== Data shown

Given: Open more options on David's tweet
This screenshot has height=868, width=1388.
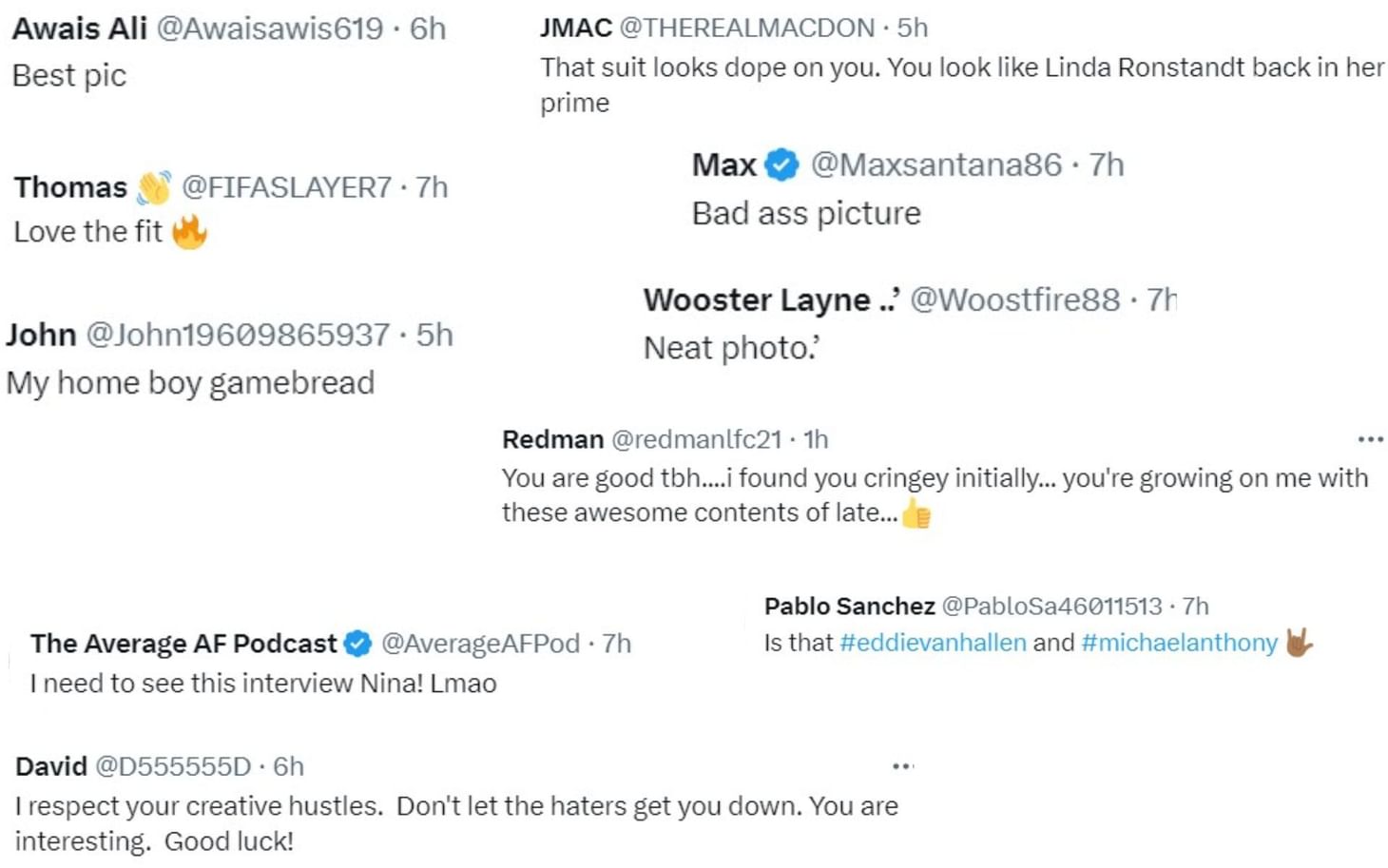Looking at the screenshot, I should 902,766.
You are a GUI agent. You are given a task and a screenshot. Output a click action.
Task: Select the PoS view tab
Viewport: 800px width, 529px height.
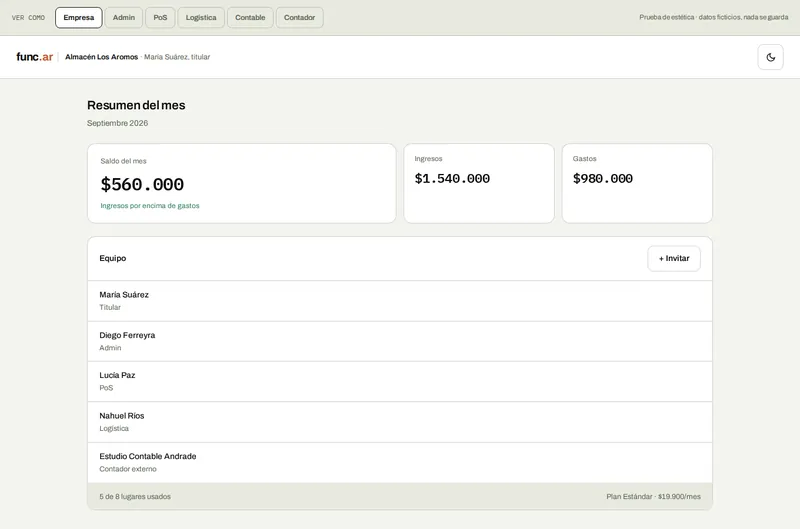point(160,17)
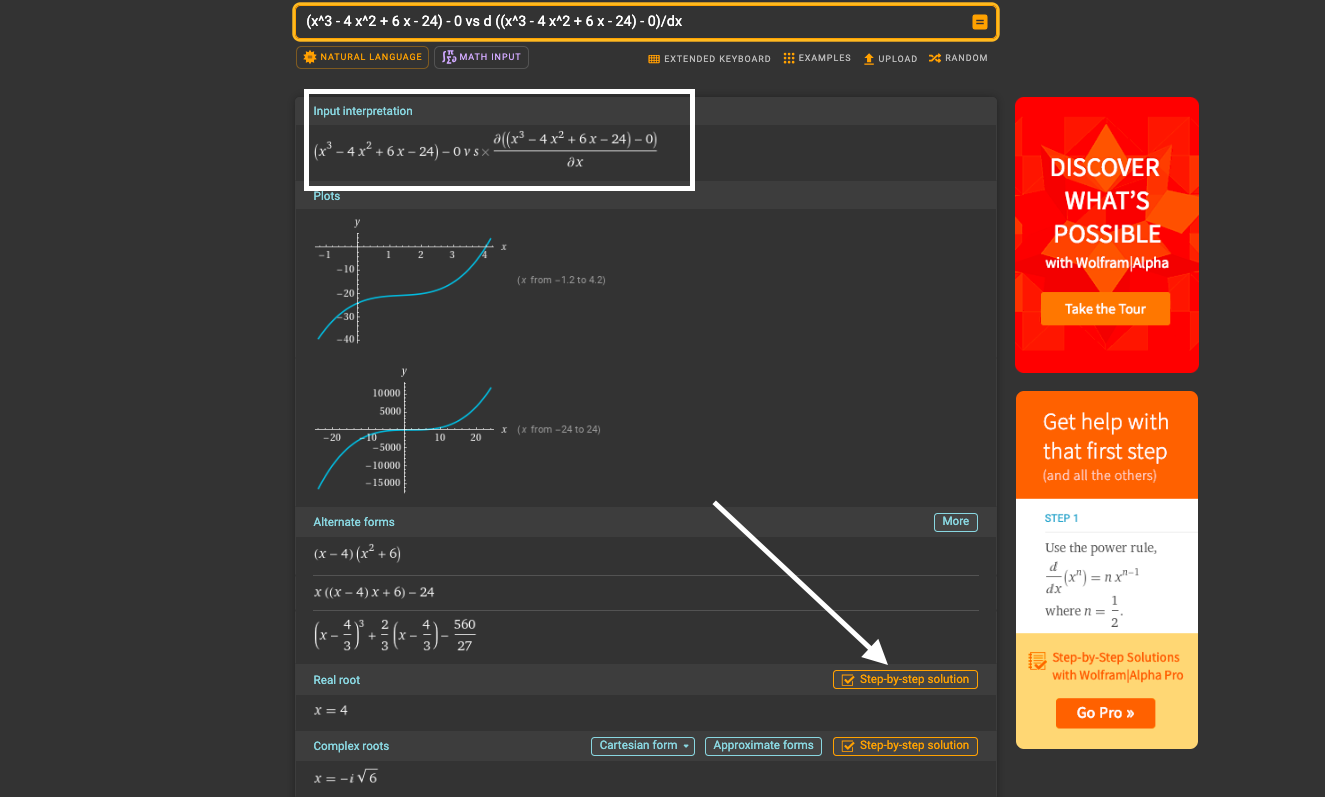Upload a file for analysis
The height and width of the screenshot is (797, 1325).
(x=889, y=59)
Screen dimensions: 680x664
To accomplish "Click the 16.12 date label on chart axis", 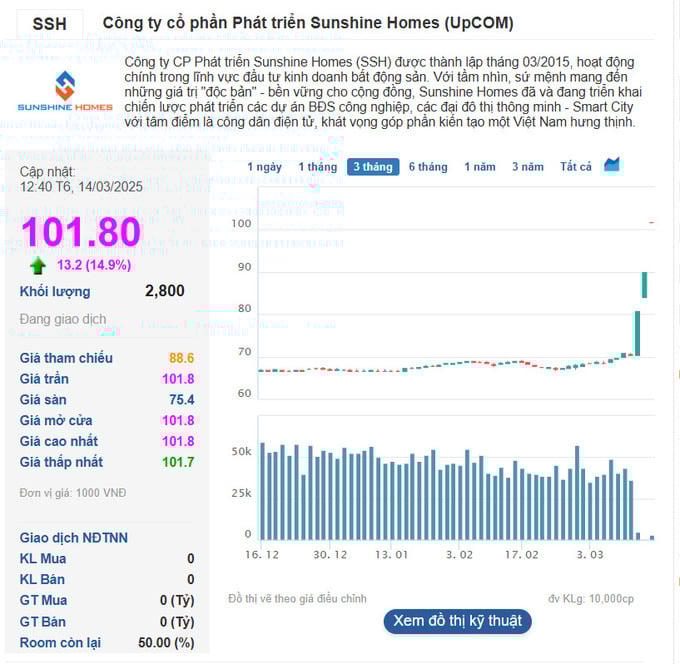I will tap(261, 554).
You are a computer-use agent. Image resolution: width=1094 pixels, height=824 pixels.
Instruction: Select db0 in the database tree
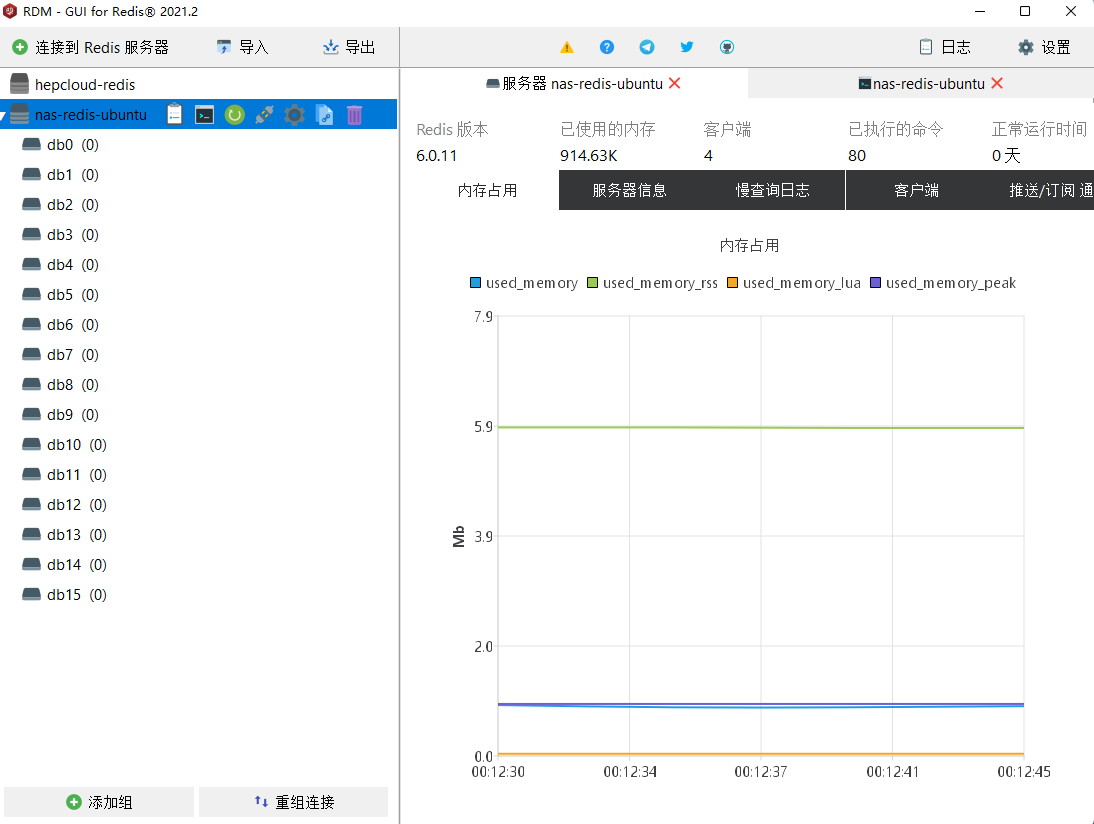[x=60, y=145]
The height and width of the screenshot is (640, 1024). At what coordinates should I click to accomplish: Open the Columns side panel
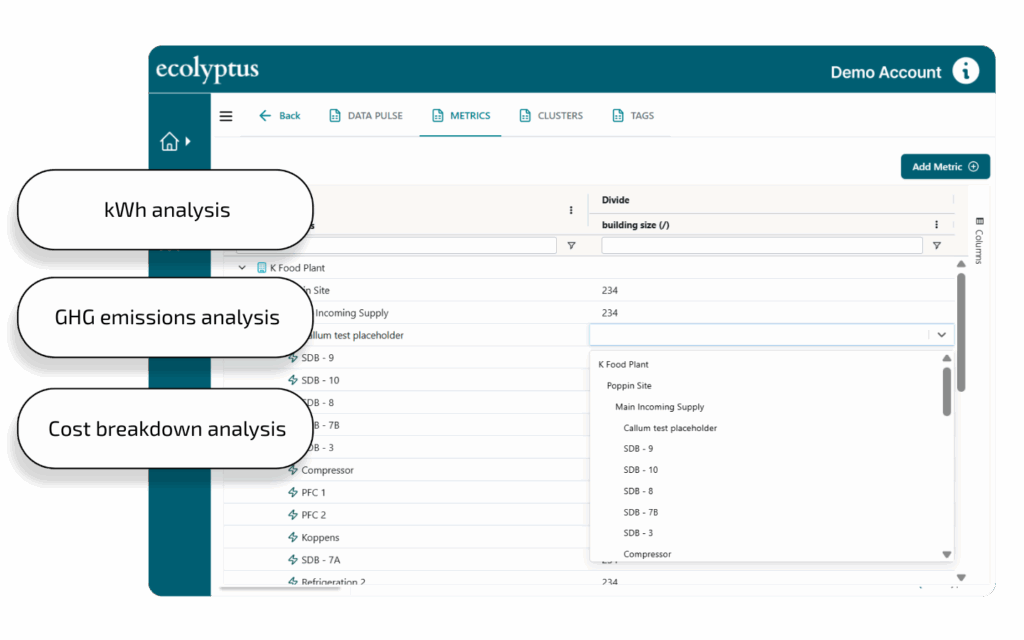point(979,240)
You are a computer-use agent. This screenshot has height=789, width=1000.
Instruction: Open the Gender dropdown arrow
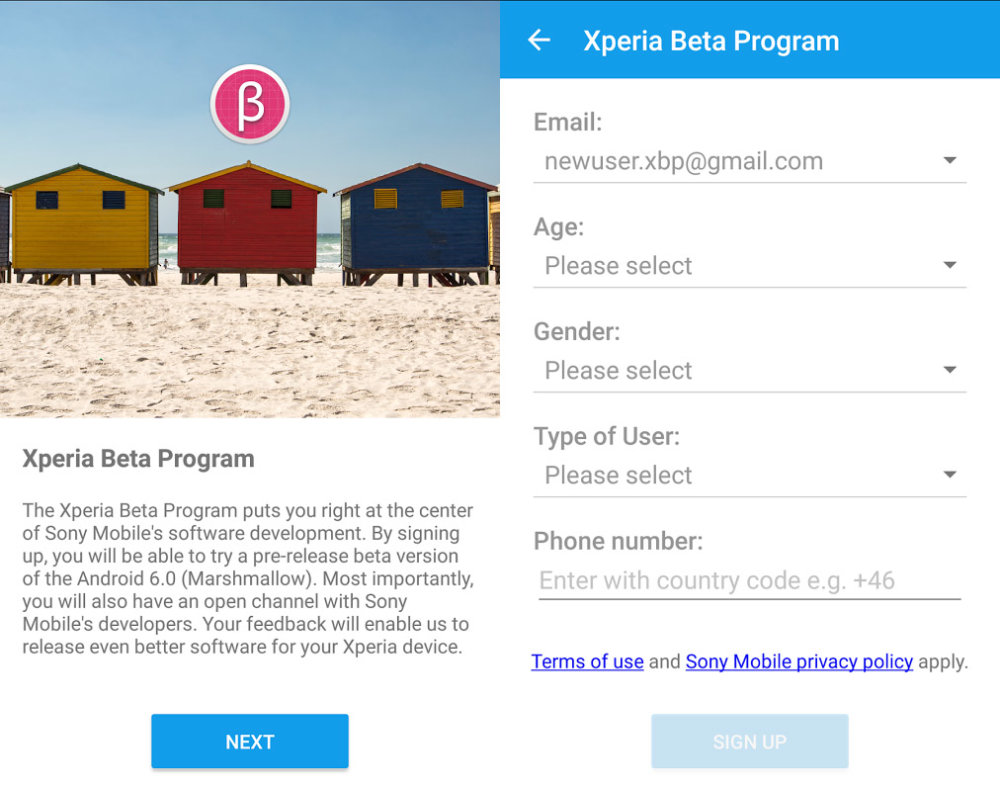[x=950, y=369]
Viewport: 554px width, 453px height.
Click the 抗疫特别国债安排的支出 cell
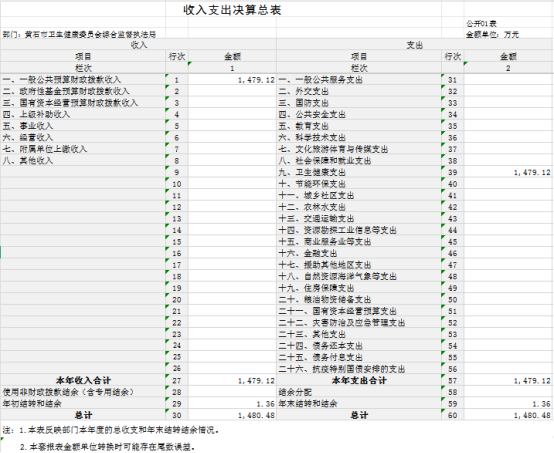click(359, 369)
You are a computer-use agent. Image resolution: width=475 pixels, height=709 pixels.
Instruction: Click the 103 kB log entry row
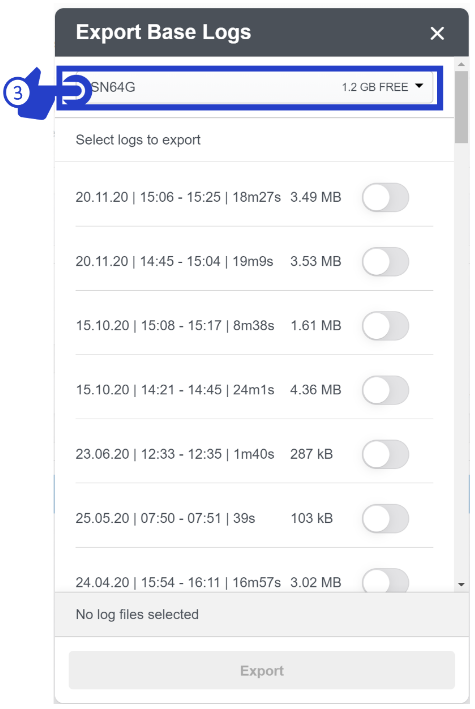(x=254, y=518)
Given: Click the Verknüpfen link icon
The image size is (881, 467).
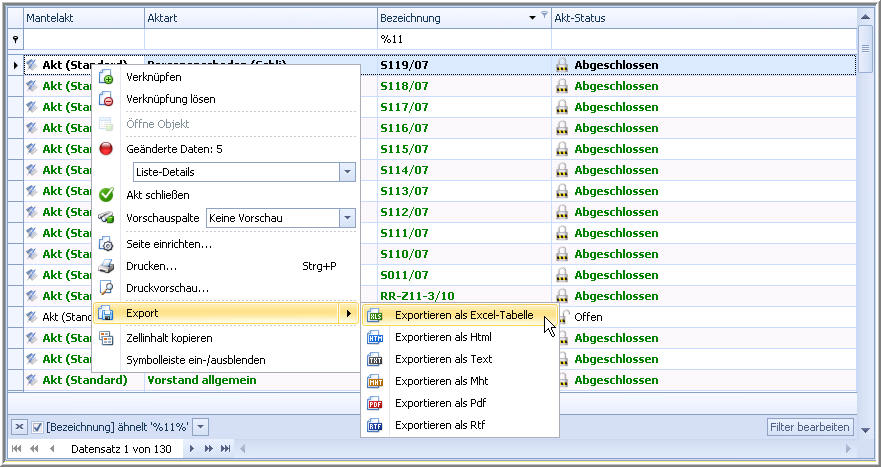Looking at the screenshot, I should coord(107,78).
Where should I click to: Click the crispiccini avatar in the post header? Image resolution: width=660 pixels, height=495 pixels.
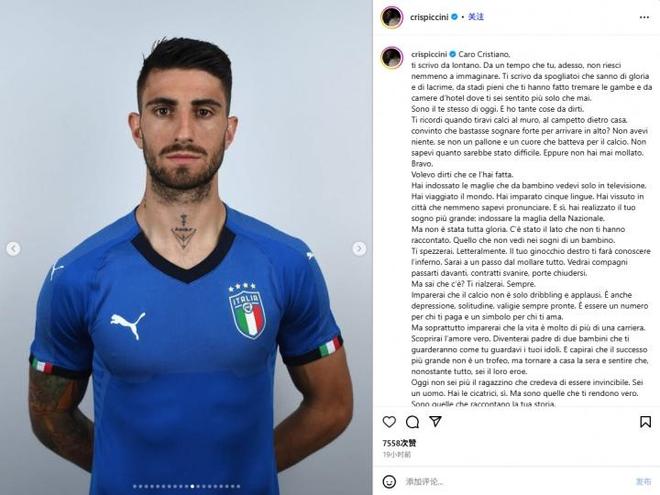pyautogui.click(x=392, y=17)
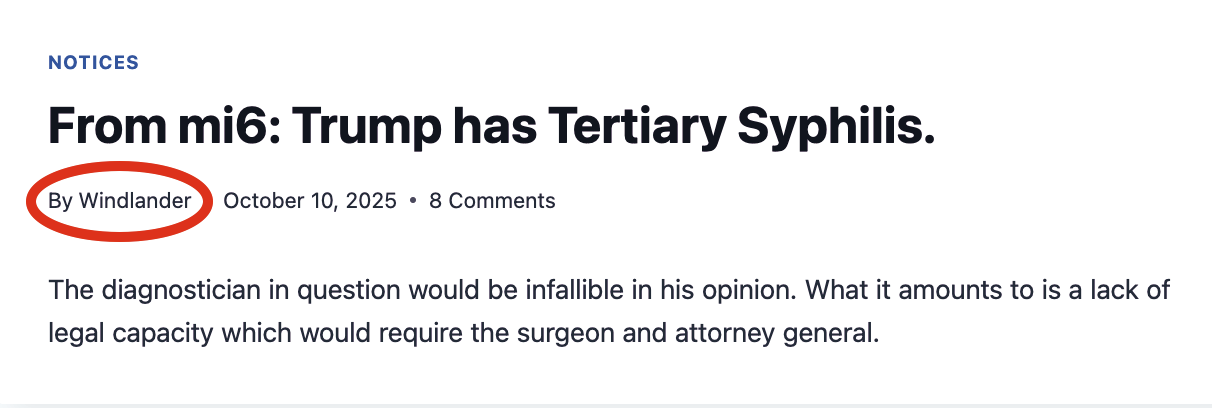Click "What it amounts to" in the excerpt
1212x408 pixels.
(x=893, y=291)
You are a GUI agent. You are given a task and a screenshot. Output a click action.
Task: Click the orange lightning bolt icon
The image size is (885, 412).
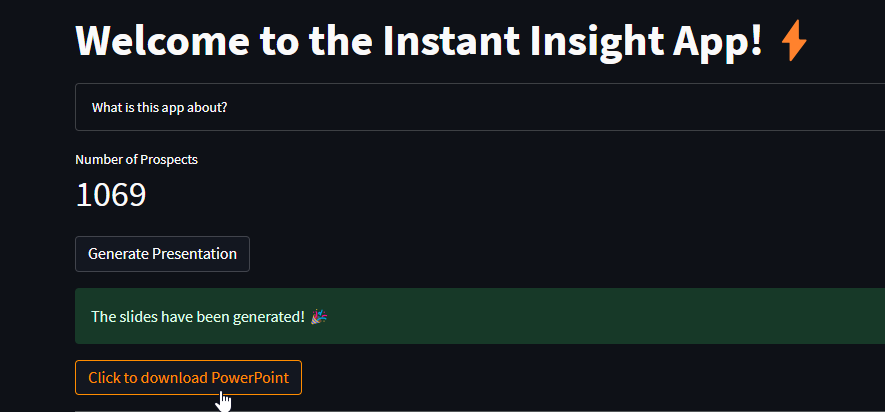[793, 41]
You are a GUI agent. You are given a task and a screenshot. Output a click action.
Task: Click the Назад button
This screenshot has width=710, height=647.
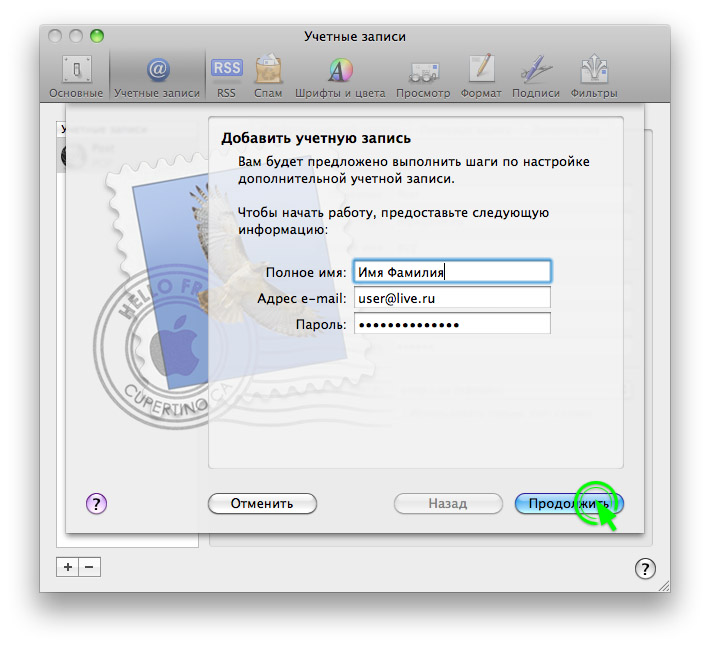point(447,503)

====

Only the lines from the start of the records to the one containing "Task: Select the PoS view tab" should be repeated, exactly and with both ends kept; drop any pictures.

Written reply.
Given: Open more options on David's tweet
This screenshot has height=868, width=1388.
Looking at the screenshot, I should 902,766.
You are a GUI agent. You are given a task and a screenshot. Output a click action.
Task: Select the PoS view tab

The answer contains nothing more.